Why is this so revolutionary. Every grant application asks these questions. We constantly explain why we do what we do and how.

kenweimar - October 22, 2010 at 3:51 pm

a better list of questions

http://www.realgoodnotfeelgood.org

trybedo - October 23, 2010 at 1:06 am

I recently asked my staff colleagues,”How do we know if we are successful?” The result was our first ever Success Report that we are now sharing with interested parties and donors. It is vital that nonprofit organizations do a self-evaluation of the impact each of us are having. Another comment, was right though, there is nothing new in the questions as we answer them all the time. The real questions are: How effective are we? How do we know this? What more could we do to move our mission forward? Do we see a time when we can declare mission accomplished? What is keeping us from that?

lmcclary - October 24, 2010 at 8:23 am

Methinks the word short” in “…five short questions…” implies a simplistic one-size-fits-all approach. Where a dialog is certainly necessary and constant within all nonprofit organizations, it is also imperative to have a dialog about how these organizations can capture quantitative measurements to report on such questions. Does a charity that provides meals to the hungry want to see an increase in numbers served – does that show forward moving social change? Can an arts organization say it changed lives by an increase in number attending? Or is it more effective socially to see a charity’s numbers smaller yet producing real change? For instance, you can train 200 people with work skills, but if you have no jobs, what kind of impact can you say you have had…real social change is very difficult to determine. Let’s also view Charity and Social Enterprise as comrades, but understand that one may have a mission to be put out of commission and the other to stay in business. Realgoodnotfeelgood.org has great Social Enterprise questions.

researchsi - October 26, 2010 at 2:15 pm

Demonstrated and quantified impact is very critical for long term success and sustainability of any organization, especially non-profits. With greater demand for dollars, funders and donors are more critical of the requests and looking for organizations with proven impact. Think ROI-return on involvement. How involved/loyal are your donors, volunteers, even your staff? Is your organization focusing/pushing on the the key metrics of your mission success and growth? Are We should be asking these questions everyday!

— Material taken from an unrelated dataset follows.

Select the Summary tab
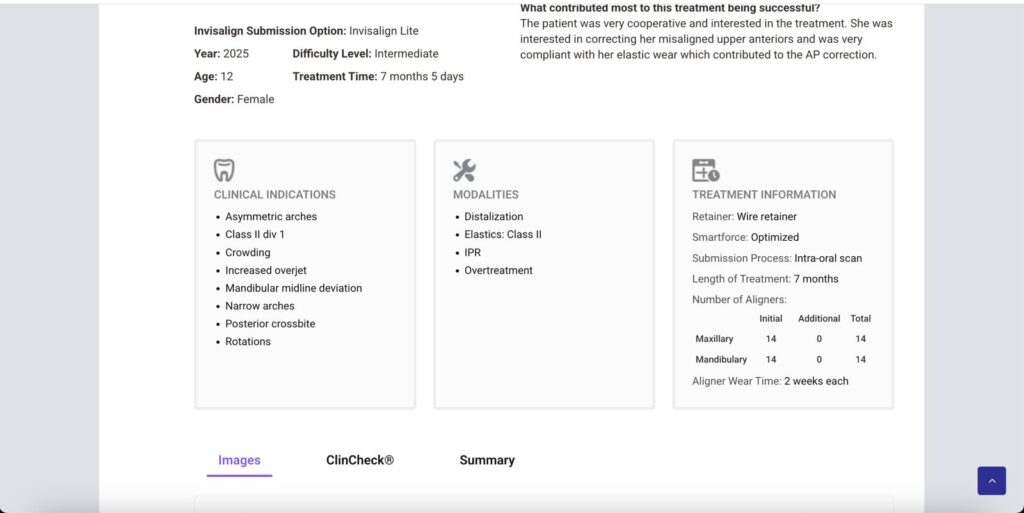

wubbyman - November 17, 2010 at 11:34 am

We are currently doing work on behalf of the federal government to assist programs, ranging from abstinence education to responsible fatherhood and healthy marriage, to convey the outcomes of their programs in cost-benefit terms. Of course, the weakness for many programs is being able to say what their outcomes are. In the near term, we utilize programs that are similar in nature that have undergone more rigorous evaluation as a proxy for the results they acheive. We then examine the research literature to identify cost-benefits associated with those outcomes. The community-based programs we have trained have really taken to this method to improve their prospects for sustainability.